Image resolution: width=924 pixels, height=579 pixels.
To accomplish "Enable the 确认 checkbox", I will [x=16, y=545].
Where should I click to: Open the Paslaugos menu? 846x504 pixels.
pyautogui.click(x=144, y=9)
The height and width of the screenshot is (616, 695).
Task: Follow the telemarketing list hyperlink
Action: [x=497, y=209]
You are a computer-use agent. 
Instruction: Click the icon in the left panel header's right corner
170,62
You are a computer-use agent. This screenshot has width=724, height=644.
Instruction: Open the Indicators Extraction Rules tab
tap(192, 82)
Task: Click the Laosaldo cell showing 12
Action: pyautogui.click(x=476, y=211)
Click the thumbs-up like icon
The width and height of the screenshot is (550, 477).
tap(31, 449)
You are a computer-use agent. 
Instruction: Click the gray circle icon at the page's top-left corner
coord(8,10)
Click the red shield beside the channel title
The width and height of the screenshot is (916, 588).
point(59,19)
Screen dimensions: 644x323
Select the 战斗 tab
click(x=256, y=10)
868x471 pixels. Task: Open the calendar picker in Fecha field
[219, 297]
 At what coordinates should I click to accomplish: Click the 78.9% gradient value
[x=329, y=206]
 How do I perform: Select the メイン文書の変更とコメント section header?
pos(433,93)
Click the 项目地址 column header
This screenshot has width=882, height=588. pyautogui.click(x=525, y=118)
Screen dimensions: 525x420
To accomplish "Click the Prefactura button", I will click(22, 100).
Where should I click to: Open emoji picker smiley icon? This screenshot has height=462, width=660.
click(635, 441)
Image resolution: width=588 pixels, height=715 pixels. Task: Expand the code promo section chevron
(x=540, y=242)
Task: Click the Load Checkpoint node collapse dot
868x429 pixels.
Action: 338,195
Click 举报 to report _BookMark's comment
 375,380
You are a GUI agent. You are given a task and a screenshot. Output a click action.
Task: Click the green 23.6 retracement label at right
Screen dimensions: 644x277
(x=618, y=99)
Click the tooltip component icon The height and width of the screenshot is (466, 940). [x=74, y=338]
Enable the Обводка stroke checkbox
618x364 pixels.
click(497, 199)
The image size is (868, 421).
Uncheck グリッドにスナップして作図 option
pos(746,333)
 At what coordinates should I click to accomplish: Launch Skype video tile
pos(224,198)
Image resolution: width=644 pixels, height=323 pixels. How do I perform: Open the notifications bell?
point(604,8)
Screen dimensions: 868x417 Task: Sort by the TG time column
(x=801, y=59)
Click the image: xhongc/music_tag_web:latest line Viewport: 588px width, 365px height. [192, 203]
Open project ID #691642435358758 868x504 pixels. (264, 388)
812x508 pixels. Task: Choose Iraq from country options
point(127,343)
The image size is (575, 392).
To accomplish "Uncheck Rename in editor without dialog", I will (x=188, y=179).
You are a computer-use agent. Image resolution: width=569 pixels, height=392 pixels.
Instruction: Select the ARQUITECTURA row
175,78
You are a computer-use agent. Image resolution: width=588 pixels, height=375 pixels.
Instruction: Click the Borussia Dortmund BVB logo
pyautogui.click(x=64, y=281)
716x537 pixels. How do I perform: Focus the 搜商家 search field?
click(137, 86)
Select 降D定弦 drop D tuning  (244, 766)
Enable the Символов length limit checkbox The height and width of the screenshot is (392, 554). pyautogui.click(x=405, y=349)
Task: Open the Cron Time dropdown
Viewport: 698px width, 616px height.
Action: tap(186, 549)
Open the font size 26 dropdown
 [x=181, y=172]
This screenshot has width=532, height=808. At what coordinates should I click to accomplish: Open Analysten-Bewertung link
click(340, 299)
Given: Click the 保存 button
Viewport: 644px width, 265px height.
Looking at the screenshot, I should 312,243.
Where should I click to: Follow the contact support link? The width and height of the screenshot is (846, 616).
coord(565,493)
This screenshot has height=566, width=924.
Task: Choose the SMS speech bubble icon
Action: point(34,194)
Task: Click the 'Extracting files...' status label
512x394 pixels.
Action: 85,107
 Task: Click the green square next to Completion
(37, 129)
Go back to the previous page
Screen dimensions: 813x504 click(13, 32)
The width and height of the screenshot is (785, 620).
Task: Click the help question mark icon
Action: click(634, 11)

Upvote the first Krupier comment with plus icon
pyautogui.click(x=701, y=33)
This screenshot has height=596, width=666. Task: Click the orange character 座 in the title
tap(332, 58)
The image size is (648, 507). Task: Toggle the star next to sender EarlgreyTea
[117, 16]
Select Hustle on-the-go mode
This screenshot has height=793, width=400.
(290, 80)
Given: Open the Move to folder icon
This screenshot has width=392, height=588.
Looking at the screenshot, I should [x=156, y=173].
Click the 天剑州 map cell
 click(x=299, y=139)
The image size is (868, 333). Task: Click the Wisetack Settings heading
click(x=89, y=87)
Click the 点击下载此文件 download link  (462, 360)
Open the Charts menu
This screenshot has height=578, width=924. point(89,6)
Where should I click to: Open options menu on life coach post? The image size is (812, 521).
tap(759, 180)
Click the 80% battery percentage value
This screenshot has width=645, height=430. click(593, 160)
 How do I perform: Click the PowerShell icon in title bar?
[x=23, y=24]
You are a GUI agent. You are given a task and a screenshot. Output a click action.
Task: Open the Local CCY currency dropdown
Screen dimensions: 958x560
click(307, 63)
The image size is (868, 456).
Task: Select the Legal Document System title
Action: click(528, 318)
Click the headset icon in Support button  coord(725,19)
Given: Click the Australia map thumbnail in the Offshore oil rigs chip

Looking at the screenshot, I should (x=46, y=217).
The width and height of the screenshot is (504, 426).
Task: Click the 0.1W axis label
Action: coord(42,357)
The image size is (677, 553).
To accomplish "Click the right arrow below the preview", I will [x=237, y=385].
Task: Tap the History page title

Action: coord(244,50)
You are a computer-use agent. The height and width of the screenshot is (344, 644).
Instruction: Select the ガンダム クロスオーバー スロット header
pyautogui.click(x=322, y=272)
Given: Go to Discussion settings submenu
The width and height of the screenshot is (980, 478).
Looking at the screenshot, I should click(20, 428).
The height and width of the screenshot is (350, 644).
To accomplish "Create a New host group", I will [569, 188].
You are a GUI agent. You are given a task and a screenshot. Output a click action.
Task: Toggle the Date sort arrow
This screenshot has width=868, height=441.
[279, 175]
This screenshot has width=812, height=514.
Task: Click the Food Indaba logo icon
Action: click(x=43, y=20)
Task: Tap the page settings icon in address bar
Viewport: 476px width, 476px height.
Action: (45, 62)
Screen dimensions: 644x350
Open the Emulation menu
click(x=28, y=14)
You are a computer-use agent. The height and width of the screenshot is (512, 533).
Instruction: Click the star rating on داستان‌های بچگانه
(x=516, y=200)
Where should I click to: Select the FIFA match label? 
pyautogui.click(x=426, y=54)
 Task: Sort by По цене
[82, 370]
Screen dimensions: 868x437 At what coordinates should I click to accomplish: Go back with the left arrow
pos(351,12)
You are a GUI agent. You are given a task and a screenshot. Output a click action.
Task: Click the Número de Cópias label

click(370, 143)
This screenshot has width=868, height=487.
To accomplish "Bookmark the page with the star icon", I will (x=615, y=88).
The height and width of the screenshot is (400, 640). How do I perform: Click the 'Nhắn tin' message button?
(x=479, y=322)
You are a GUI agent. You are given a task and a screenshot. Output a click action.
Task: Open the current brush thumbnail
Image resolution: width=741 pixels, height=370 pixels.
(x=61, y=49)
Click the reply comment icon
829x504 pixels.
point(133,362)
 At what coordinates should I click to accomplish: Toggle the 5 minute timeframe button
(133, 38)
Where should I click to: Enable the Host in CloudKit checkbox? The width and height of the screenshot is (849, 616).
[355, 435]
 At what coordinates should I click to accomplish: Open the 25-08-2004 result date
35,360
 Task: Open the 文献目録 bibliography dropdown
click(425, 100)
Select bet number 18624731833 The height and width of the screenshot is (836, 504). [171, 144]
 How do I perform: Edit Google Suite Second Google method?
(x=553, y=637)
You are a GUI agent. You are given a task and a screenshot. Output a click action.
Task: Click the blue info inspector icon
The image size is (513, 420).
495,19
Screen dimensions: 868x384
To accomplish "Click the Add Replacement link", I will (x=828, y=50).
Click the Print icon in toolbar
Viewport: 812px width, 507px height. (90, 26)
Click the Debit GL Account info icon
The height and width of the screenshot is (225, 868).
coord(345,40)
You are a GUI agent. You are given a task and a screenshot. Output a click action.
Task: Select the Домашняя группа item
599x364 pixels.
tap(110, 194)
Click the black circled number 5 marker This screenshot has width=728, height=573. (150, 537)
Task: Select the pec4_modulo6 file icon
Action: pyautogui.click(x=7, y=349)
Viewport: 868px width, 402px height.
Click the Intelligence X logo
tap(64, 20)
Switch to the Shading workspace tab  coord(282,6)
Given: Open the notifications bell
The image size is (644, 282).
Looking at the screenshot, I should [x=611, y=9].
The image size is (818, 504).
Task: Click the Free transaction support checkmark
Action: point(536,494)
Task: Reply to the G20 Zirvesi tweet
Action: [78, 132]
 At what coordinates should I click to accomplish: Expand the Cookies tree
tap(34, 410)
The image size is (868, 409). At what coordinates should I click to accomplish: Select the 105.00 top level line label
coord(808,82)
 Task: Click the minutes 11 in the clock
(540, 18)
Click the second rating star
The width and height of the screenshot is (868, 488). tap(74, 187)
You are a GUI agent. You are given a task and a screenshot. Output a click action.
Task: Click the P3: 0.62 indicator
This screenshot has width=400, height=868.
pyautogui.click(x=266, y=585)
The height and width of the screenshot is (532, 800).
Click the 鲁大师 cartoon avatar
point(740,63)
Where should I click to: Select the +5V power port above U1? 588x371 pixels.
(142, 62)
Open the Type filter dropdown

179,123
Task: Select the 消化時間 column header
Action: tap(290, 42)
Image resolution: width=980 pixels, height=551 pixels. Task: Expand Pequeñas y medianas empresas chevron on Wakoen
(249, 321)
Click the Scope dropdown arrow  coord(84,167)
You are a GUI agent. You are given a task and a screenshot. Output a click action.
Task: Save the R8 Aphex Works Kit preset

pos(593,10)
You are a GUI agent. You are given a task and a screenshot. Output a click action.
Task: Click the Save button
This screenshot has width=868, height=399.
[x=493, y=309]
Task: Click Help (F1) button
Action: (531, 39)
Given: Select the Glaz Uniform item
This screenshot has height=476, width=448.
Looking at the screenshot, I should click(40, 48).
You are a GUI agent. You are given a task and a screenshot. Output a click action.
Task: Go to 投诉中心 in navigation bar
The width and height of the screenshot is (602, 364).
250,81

§ Try it
Within the listing above, the range opens at the line with "Screen dimensions: 958x560" and closes at the line with "The height and width of the screenshot is (350, 644).". Reproduce exactly the lines of that range, including both ends.

§ Finished exercise
Screen dimensions: 958x560
click(307, 63)
The image size is (868, 456).
Task: Select the Legal Document System title
Action: click(528, 318)
Click the headset icon in Support button  coord(725,19)
Given: Click the Australia map thumbnail in the Offshore oil rigs chip

Looking at the screenshot, I should (x=46, y=217).
The width and height of the screenshot is (504, 426).
Task: Click the 0.1W axis label
Action: coord(42,357)
The image size is (677, 553).
To accomplish "Click the right arrow below the preview", I will [x=237, y=385].
Task: Tap the History page title

Action: coord(244,50)
You are a computer-use agent. The height and width of the screenshot is (344, 644).
Instruction: Select the ガンダム クロスオーバー スロット header
pyautogui.click(x=322, y=272)
Given: Go to Discussion settings submenu
The width and height of the screenshot is (980, 478).
Looking at the screenshot, I should click(20, 428).
The height and width of the screenshot is (350, 644).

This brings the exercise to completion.